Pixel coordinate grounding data
+-------+

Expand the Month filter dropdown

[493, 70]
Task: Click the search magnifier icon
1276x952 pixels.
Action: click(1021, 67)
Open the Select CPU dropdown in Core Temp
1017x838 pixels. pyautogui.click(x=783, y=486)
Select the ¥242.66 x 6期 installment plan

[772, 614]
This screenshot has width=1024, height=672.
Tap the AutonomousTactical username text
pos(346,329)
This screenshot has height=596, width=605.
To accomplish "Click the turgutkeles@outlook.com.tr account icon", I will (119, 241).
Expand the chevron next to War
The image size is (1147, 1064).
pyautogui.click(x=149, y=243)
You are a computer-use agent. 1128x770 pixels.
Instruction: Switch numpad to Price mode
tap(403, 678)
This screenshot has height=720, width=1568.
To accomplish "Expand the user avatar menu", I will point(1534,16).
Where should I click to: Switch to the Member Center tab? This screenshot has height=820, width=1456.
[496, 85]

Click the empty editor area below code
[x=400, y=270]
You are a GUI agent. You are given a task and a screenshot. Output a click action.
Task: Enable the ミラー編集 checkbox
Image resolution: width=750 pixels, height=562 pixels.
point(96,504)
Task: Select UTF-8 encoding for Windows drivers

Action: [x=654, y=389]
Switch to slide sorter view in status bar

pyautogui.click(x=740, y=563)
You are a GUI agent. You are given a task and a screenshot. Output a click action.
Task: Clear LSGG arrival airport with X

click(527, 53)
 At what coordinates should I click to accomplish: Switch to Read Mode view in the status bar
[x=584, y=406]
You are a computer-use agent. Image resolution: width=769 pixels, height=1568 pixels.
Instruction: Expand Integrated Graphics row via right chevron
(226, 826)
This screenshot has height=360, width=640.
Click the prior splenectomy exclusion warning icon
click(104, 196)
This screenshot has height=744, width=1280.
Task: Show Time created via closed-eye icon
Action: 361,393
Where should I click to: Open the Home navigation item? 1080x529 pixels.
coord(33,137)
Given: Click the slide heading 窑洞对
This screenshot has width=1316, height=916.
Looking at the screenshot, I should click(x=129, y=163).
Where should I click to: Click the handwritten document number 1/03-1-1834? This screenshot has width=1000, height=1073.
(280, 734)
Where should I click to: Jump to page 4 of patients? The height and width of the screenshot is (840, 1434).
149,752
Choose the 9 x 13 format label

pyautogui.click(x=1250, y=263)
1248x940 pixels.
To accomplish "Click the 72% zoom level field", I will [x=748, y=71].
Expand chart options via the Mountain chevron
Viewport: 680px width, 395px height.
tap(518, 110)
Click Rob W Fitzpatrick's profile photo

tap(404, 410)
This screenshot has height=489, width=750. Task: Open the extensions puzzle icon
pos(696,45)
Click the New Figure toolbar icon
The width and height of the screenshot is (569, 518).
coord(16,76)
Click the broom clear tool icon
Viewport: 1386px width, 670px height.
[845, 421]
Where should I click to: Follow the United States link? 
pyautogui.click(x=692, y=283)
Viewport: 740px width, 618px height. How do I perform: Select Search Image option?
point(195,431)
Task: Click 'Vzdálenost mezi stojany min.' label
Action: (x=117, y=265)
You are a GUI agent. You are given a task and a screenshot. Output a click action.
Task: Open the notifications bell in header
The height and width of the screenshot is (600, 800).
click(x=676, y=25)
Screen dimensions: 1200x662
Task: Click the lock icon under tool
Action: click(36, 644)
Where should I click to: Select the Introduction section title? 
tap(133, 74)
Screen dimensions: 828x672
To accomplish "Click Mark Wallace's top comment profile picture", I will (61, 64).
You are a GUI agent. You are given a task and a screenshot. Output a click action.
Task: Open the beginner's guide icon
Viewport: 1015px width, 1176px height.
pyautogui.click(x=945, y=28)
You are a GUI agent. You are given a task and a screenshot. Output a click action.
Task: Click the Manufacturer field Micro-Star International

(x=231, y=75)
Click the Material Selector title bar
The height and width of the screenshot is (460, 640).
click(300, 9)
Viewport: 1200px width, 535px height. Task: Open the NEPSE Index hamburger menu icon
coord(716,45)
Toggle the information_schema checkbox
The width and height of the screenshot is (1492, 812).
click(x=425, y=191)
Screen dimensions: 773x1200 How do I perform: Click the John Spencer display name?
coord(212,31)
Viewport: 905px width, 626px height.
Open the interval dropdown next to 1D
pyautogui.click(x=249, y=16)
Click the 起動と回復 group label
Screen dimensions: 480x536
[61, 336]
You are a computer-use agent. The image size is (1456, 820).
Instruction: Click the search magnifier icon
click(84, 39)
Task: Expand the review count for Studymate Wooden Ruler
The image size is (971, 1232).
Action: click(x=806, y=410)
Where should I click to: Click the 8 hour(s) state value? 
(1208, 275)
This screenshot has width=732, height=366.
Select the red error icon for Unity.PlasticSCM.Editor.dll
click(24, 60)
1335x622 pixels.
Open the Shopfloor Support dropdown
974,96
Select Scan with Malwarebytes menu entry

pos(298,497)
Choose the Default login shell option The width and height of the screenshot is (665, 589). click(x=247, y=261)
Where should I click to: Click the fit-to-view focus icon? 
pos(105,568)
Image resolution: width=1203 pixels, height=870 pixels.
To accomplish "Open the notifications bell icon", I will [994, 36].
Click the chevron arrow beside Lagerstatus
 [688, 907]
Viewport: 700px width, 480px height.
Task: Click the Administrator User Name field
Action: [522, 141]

+-------+

* What to work on *
Your answer must consist of every line above, reproduced exactly.

* Exercise output *
Expand the Month filter dropdown

[493, 70]
Task: Click the search magnifier icon
1276x952 pixels.
Action: click(1021, 67)
Open the Select CPU dropdown in Core Temp
1017x838 pixels. pyautogui.click(x=783, y=486)
Select the ¥242.66 x 6期 installment plan

[772, 614]
This screenshot has width=1024, height=672.
Tap the AutonomousTactical username text
pos(346,329)
This screenshot has height=596, width=605.
To accomplish "Click the turgutkeles@outlook.com.tr account icon", I will (119, 241).
Expand the chevron next to War
The image size is (1147, 1064).
pyautogui.click(x=149, y=243)
You are a computer-use agent. 1128x770 pixels.
Instruction: Switch numpad to Price mode
tap(403, 678)
This screenshot has height=720, width=1568.
To accomplish "Expand the user avatar menu", I will point(1534,16).
Where should I click to: Switch to the Member Center tab? This screenshot has height=820, width=1456.
[496, 85]

Click the empty editor area below code
[x=400, y=270]
You are a GUI agent. You are given a task and a screenshot. Output a click action.
Task: Enable the ミラー編集 checkbox
Image resolution: width=750 pixels, height=562 pixels.
point(96,504)
Task: Select UTF-8 encoding for Windows drivers

Action: [x=654, y=389]
Switch to slide sorter view in status bar

pyautogui.click(x=740, y=563)
You are a GUI agent. You are given a task and a screenshot. Output a click action.
Task: Clear LSGG arrival airport with X

click(527, 53)
 At what coordinates should I click to accomplish: Switch to Read Mode view in the status bar
[x=584, y=406]
You are a computer-use agent. Image resolution: width=769 pixels, height=1568 pixels.
Instruction: Expand Integrated Graphics row via right chevron
(226, 826)
This screenshot has height=360, width=640.
Click the prior splenectomy exclusion warning icon
click(104, 196)
This screenshot has height=744, width=1280.
Task: Show Time created via closed-eye icon
Action: 361,393
Where should I click to: Open the Home navigation item? 1080x529 pixels.
coord(33,137)
Given: Click the slide heading 窑洞对
This screenshot has width=1316, height=916.
Looking at the screenshot, I should click(x=129, y=163).
Where should I click to: Click the handwritten document number 1/03-1-1834? This screenshot has width=1000, height=1073.
(280, 734)
Where should I click to: Jump to page 4 of patients? The height and width of the screenshot is (840, 1434).
149,752
Choose the 9 x 13 format label

pyautogui.click(x=1250, y=263)
1248x940 pixels.
To accomplish "Click the 72% zoom level field", I will [x=748, y=71].
Expand chart options via the Mountain chevron
Viewport: 680px width, 395px height.
tap(518, 110)
Click Rob W Fitzpatrick's profile photo

tap(404, 410)
This screenshot has height=489, width=750. Task: Open the extensions puzzle icon
pos(696,45)
Click the New Figure toolbar icon
The width and height of the screenshot is (569, 518).
coord(16,76)
Click the broom clear tool icon
Viewport: 1386px width, 670px height.
[845, 421]
Where should I click to: Follow the United States link? 
pyautogui.click(x=692, y=283)
Viewport: 740px width, 618px height. How do I perform: Select Search Image option?
point(195,431)
Task: Click 'Vzdálenost mezi stojany min.' label
Action: (x=117, y=265)
You are a GUI agent. You are given a task and a screenshot. Output a click action.
Task: Open the notifications bell in header
The height and width of the screenshot is (600, 800).
click(x=676, y=25)
Screen dimensions: 1200x662
Task: Click the lock icon under tool
Action: click(36, 644)
Where should I click to: Select the Introduction section title? 
tap(133, 74)
Screen dimensions: 828x672
To accomplish "Click Mark Wallace's top comment profile picture", I will (61, 64).
You are a GUI agent. You are given a task and a screenshot. Output a click action.
Task: Open the beginner's guide icon
Viewport: 1015px width, 1176px height.
pyautogui.click(x=945, y=28)
You are a GUI agent. You are given a task and a screenshot. Output a click action.
Task: Click the Manufacturer field Micro-Star International

(x=231, y=75)
Click the Material Selector title bar
The height and width of the screenshot is (460, 640).
click(300, 9)
Viewport: 1200px width, 535px height. Task: Open the NEPSE Index hamburger menu icon
coord(716,45)
Toggle the information_schema checkbox
The width and height of the screenshot is (1492, 812).
click(x=425, y=191)
Screen dimensions: 773x1200 How do I perform: Click the John Spencer display name?
coord(212,31)
Viewport: 905px width, 626px height.
Open the interval dropdown next to 1D
pyautogui.click(x=249, y=16)
Click the 起動と回復 group label
Screen dimensions: 480x536
[61, 336]
You are a computer-use agent. The image size is (1456, 820).
Instruction: Click the search magnifier icon
click(84, 39)
Task: Expand the review count for Studymate Wooden Ruler
The image size is (971, 1232).
Action: click(x=806, y=410)
Where should I click to: Click the 8 hour(s) state value? 
(1208, 275)
This screenshot has width=732, height=366.
Select the red error icon for Unity.PlasticSCM.Editor.dll
click(24, 60)
1335x622 pixels.
Open the Shopfloor Support dropdown
974,96
Select Scan with Malwarebytes menu entry

pos(298,497)
Choose the Default login shell option The width and height of the screenshot is (665, 589). click(x=247, y=261)
Where should I click to: Click the fit-to-view focus icon? 
pos(105,568)
Image resolution: width=1203 pixels, height=870 pixels.
To accomplish "Open the notifications bell icon", I will [994, 36].
Click the chevron arrow beside Lagerstatus
 [688, 907]
Viewport: 700px width, 480px height.
Task: Click the Administrator User Name field
Action: [522, 141]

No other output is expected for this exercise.